*Exercise:*
Could you give the items again from the start through the line containing "click(847, 184)", inclusive, changing "Overhead Transformer" to "Underground Transformer" and keeping everything else the same, but leaving out the pictures?

*Material for this task:*
══════

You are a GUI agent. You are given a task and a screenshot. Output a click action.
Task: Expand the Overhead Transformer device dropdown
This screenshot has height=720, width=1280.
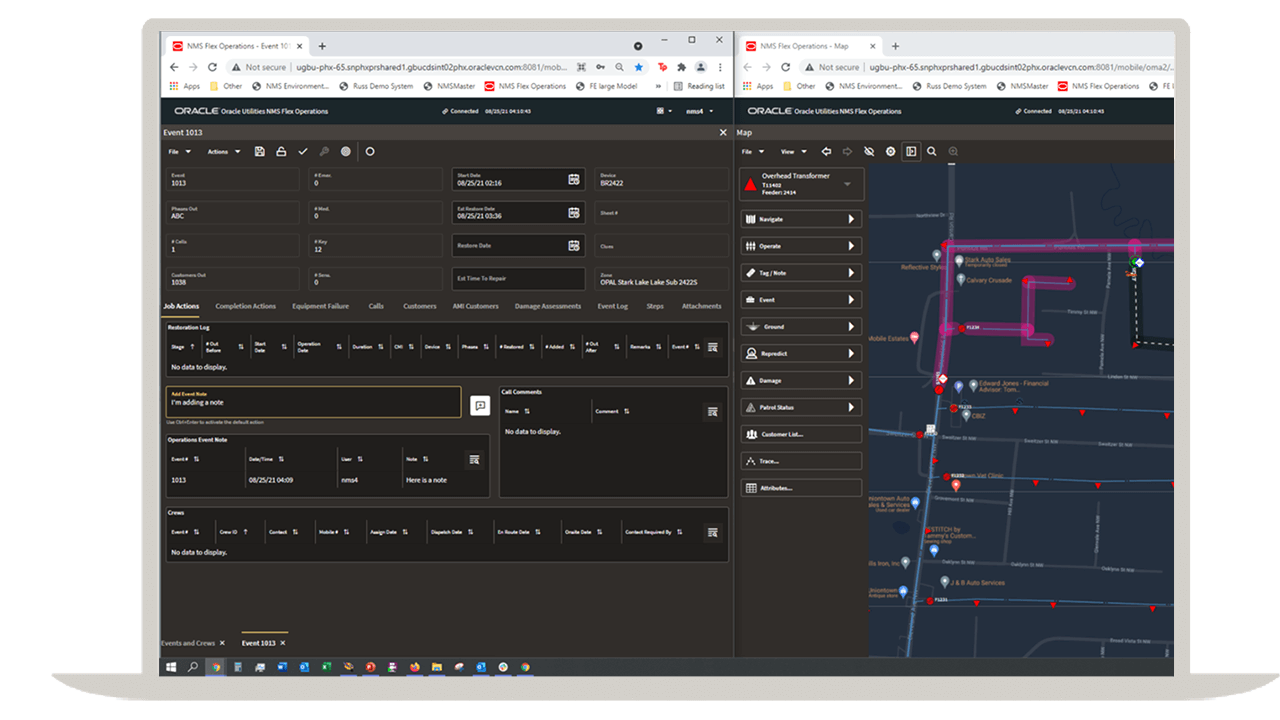click(847, 184)
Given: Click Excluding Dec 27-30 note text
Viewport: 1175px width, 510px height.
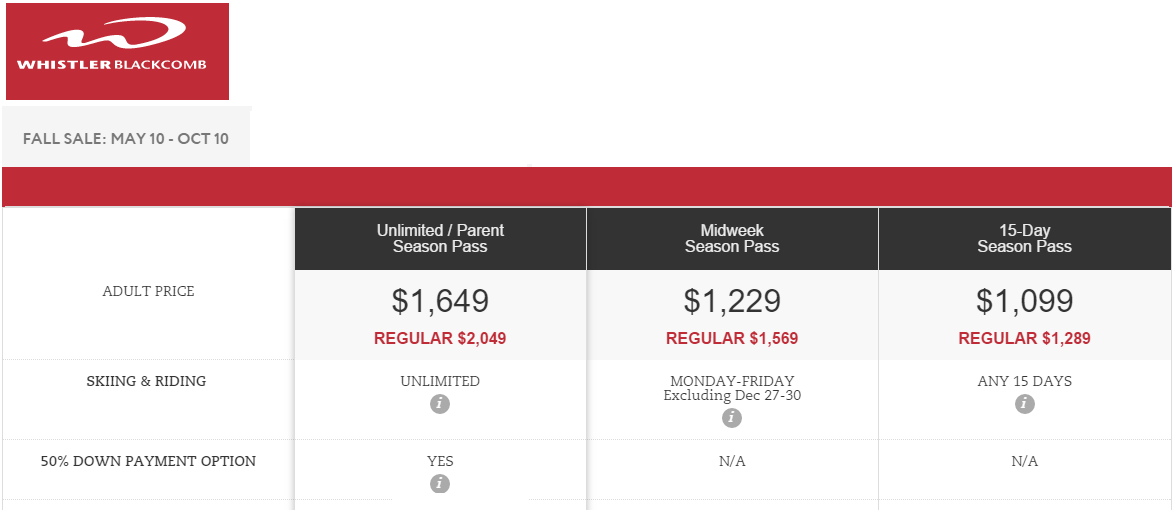Looking at the screenshot, I should click(x=732, y=395).
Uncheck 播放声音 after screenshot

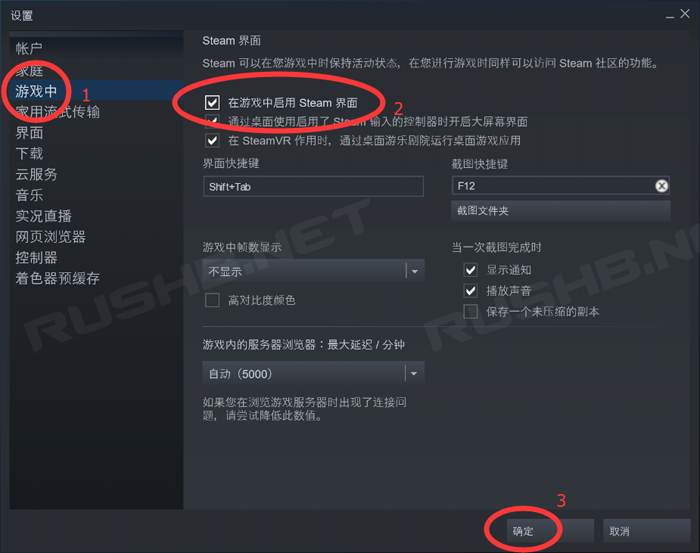[x=471, y=291]
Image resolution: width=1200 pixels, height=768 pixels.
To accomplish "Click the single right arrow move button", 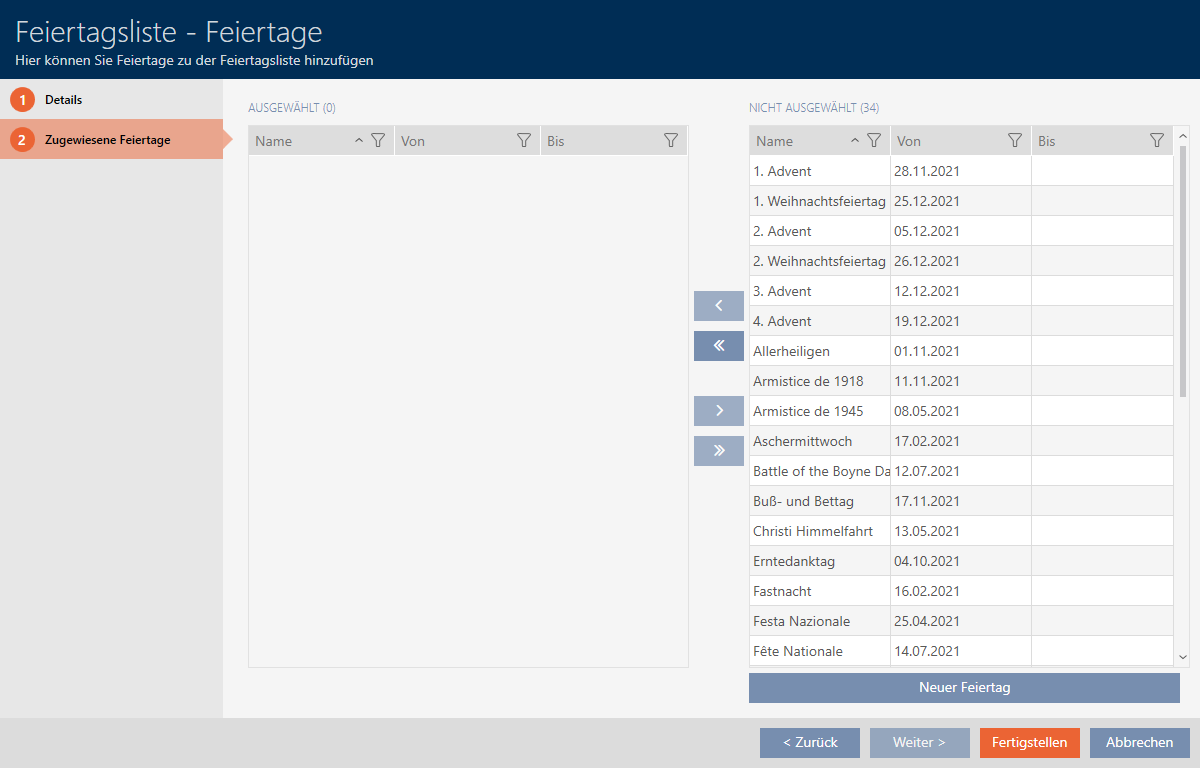I will click(x=718, y=411).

══════

*Answer in full:*
You are a GUI agent. You are given a task and a screenshot. Output a click action.
Task: Expand the Underground Transformer device dropdown
This screenshot has height=720, width=1280.
click(847, 184)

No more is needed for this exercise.